* Given problem *
Copy every line of the records below word for word, leaving out the pictures.

* Target position records *
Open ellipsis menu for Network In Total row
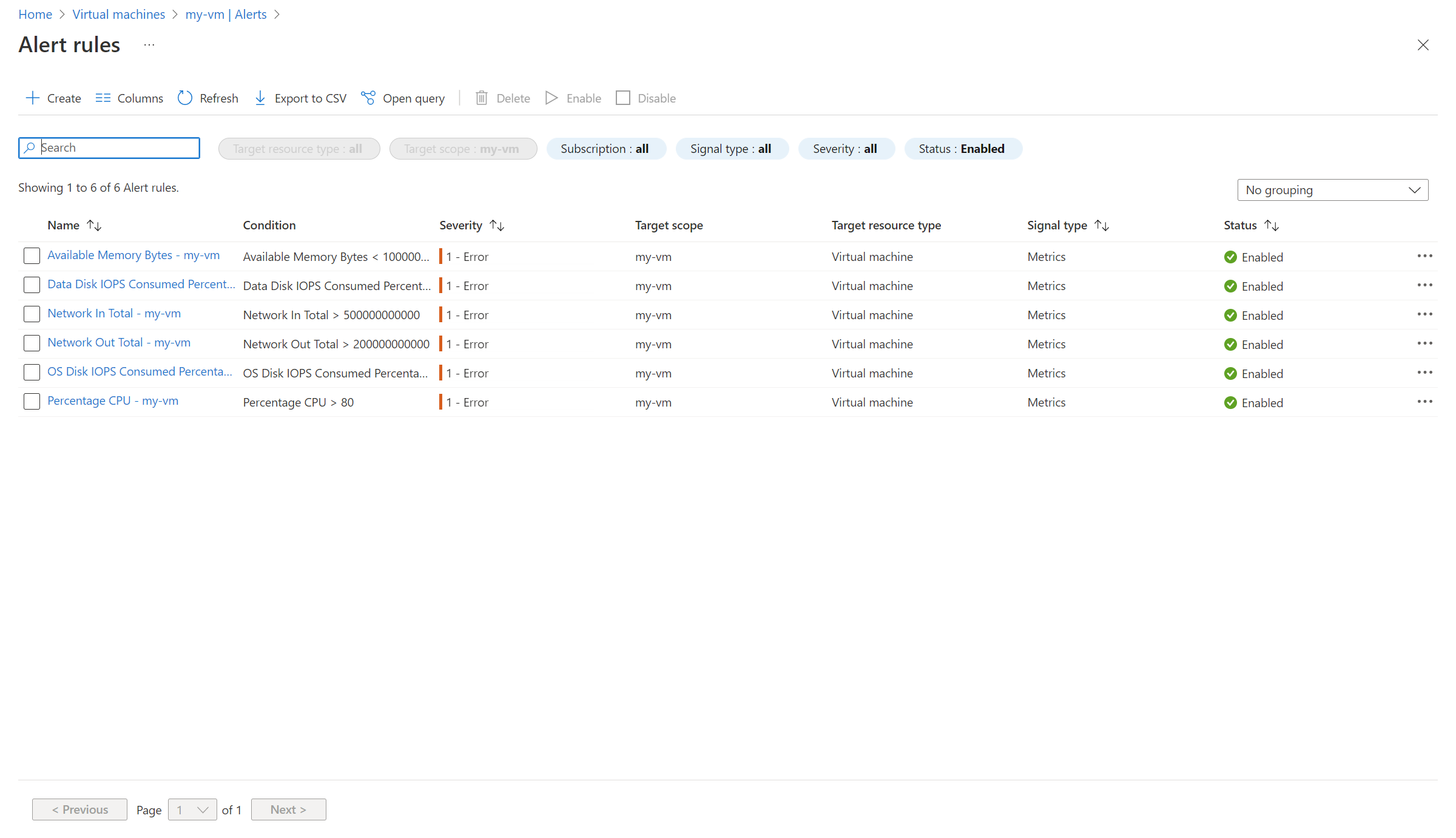 coord(1424,314)
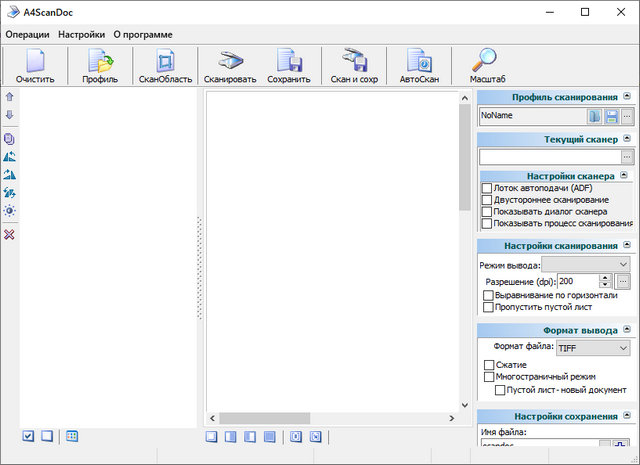Click the ellipsis button beside current scanner field
The image size is (640, 465).
[626, 157]
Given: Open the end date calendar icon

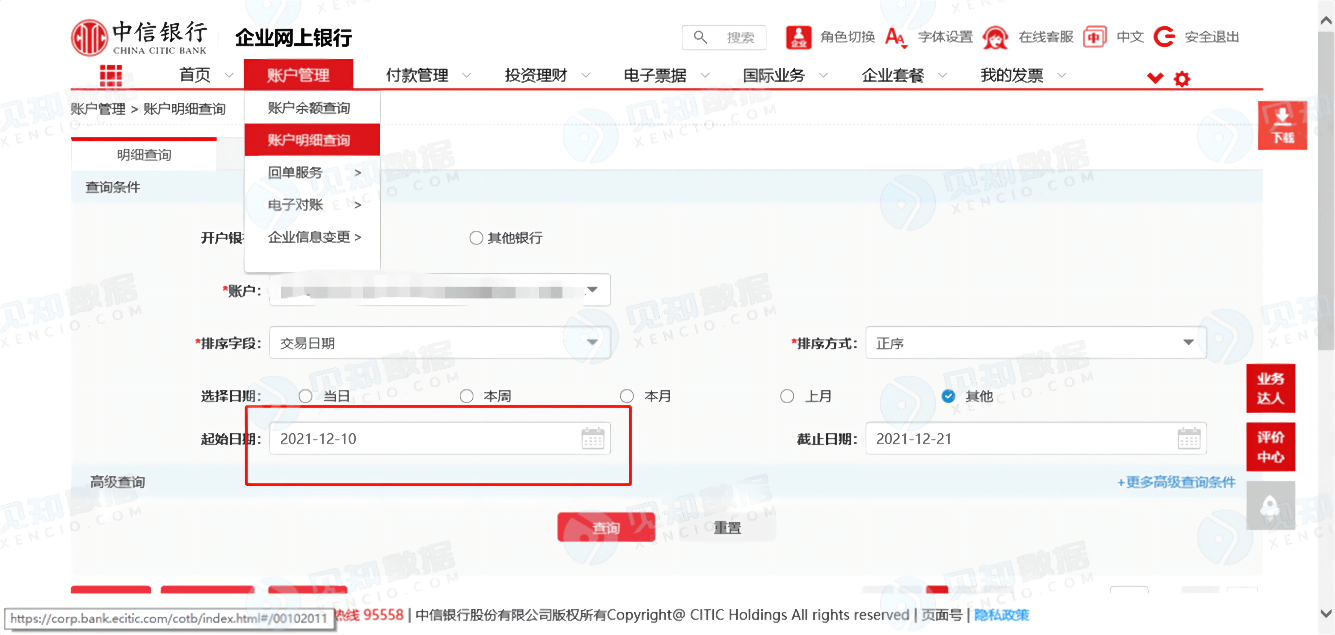Looking at the screenshot, I should pyautogui.click(x=1189, y=439).
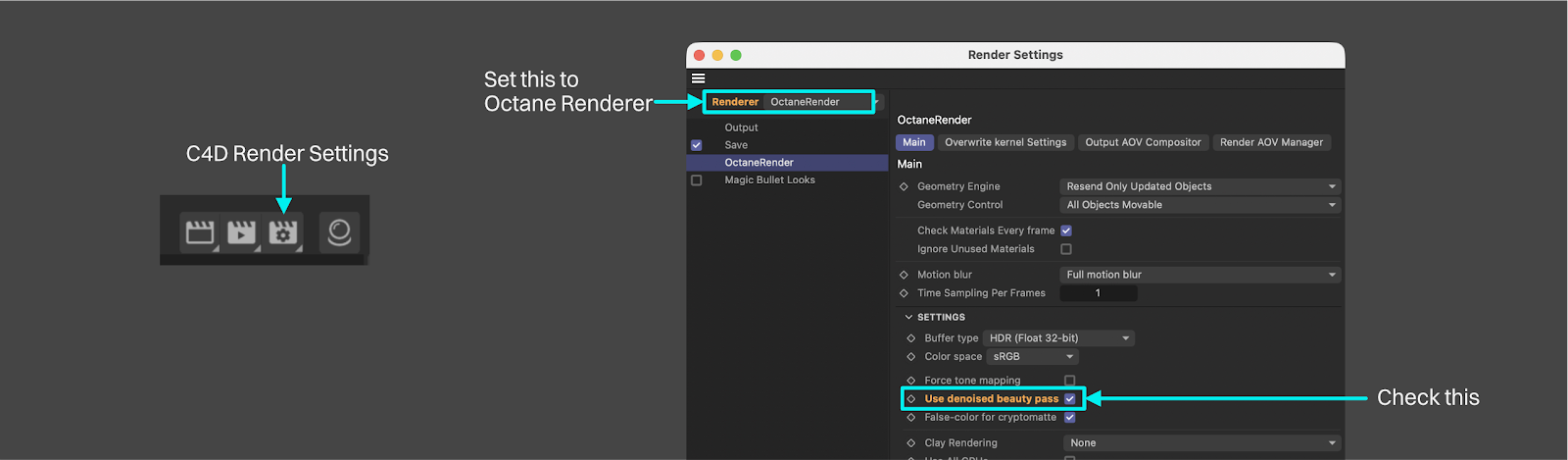Open the Geometry Control dropdown
Image resolution: width=1568 pixels, height=460 pixels.
click(x=1200, y=205)
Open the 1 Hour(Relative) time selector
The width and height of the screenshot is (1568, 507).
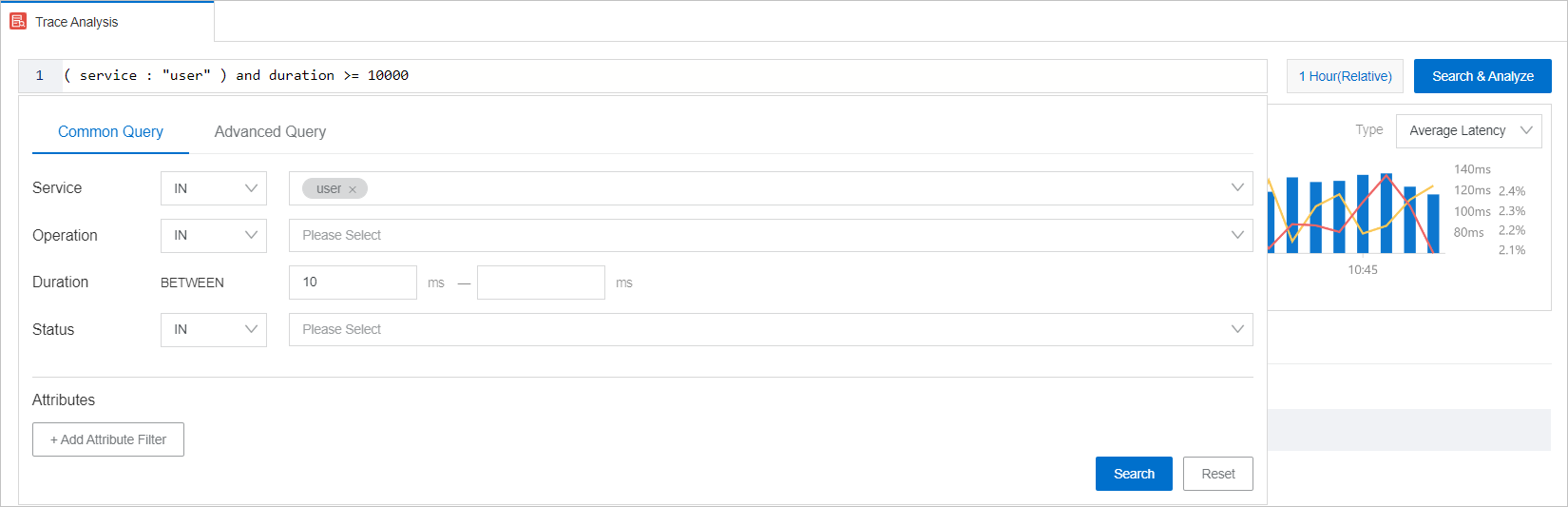point(1345,76)
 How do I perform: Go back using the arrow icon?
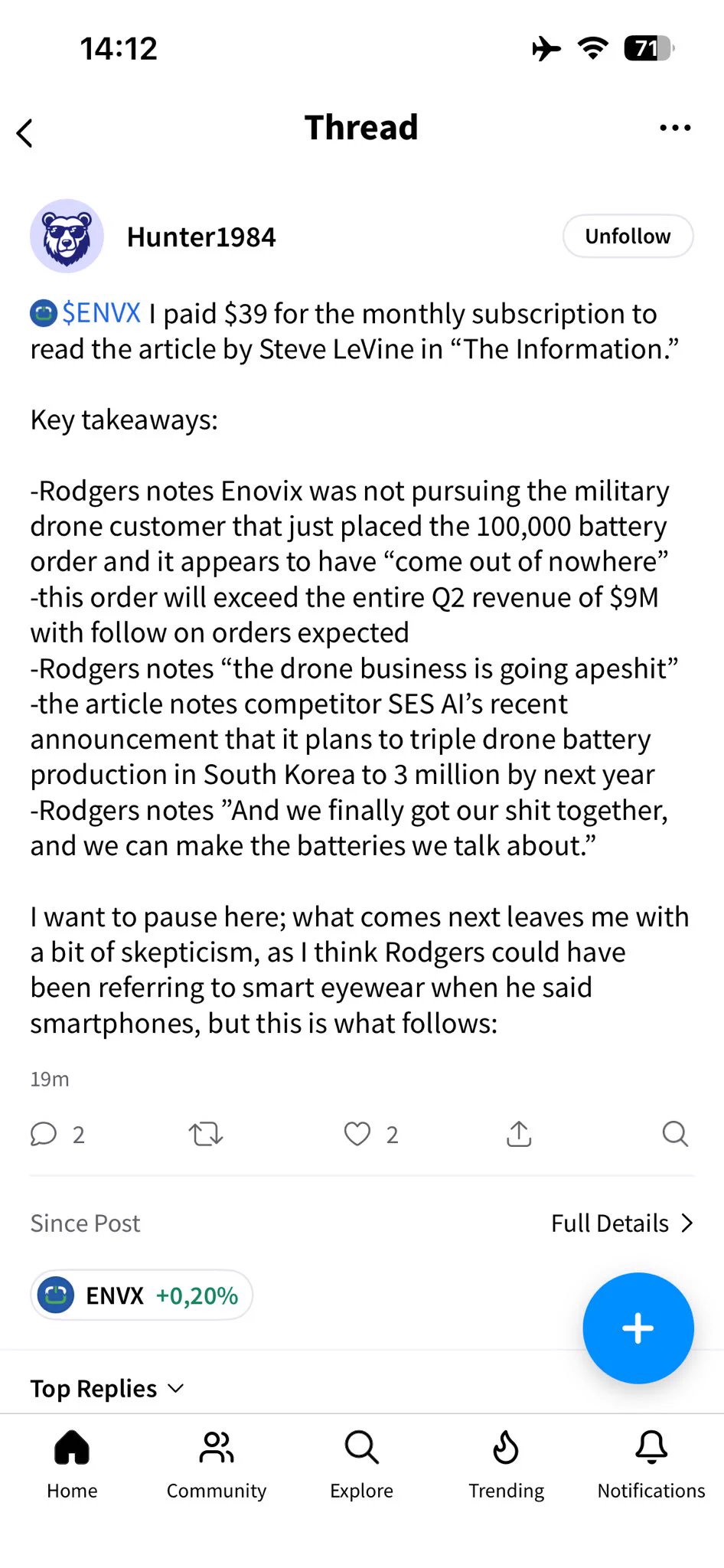24,133
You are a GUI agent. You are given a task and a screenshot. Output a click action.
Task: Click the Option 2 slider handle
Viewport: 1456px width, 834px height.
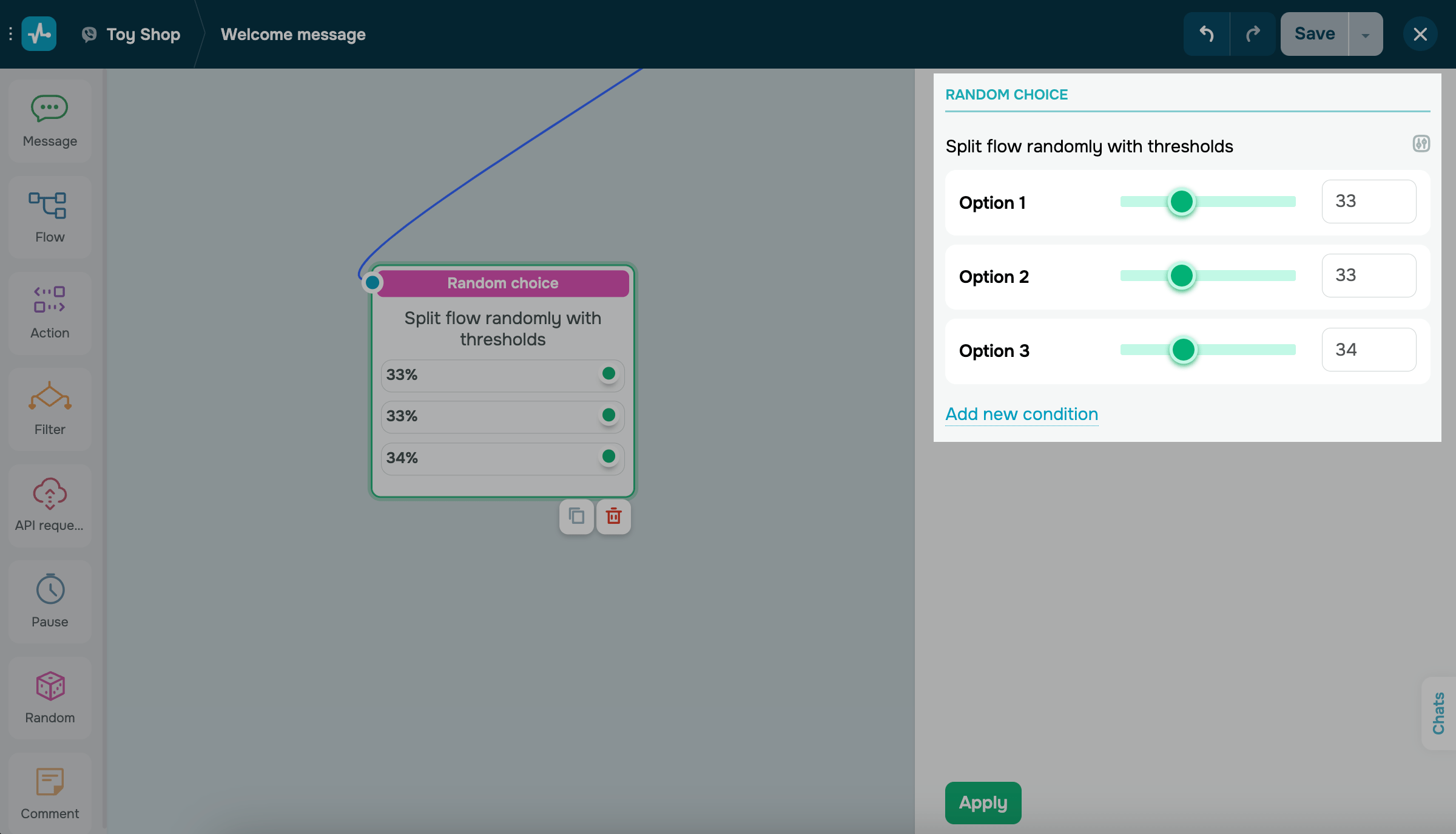[1181, 276]
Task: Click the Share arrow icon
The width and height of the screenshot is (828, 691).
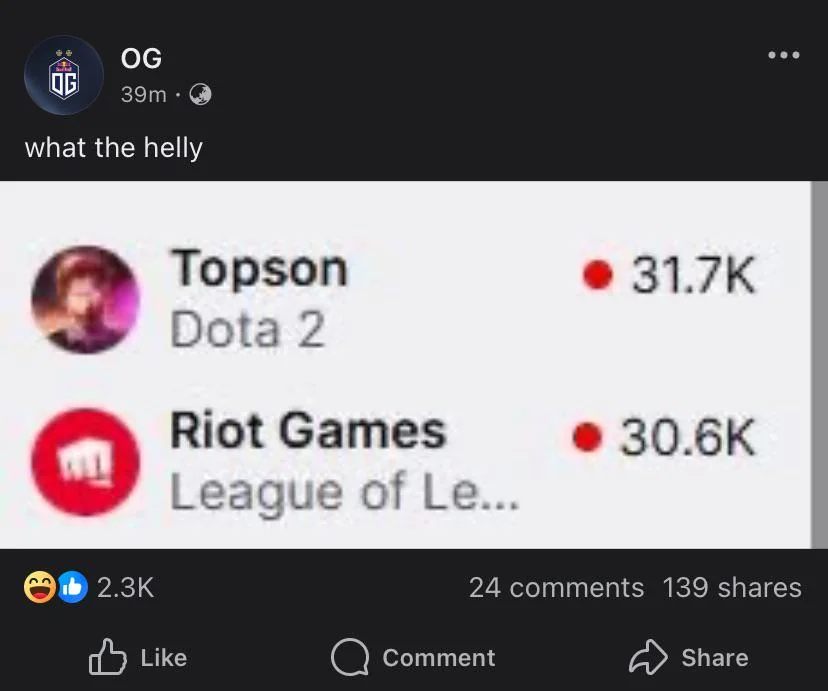Action: click(647, 657)
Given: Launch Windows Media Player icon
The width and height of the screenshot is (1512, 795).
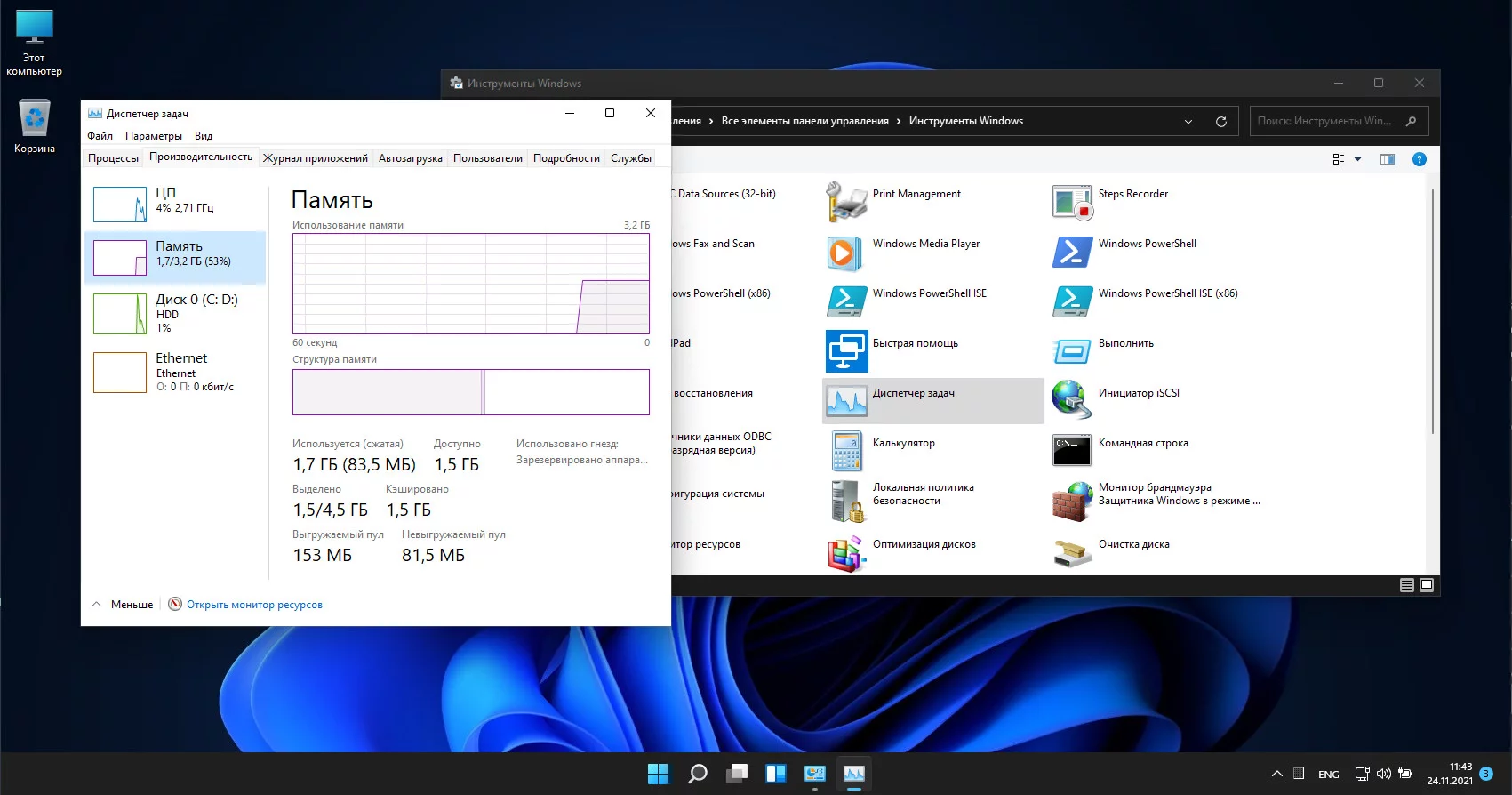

* Completed task *
Open ellipsis menu for Network In Total row
 coord(1424,314)
Click the ellipsis button beside current scanner field
The image size is (640, 465).
[626, 157]
Given: Open the end date calendar icon

Looking at the screenshot, I should pyautogui.click(x=1189, y=439).
Open the Geometry Control dropdown
Image resolution: width=1568 pixels, height=460 pixels.
click(x=1200, y=205)
Open the 1 Hour(Relative) time selector
The width and height of the screenshot is (1568, 507).
point(1345,76)
 How do I perform: Go back using the arrow icon?
24,133
You are a GUI agent. You are given a task and a screenshot. Output a click action.
Task: Click the Option 2 slider handle
Viewport: 1456px width, 834px height.
[1181, 276]
Task: Click the Share arrow icon
The width and height of the screenshot is (828, 691).
Action: click(647, 657)
Given: Launch Windows Media Player icon
The width and height of the screenshot is (1512, 795).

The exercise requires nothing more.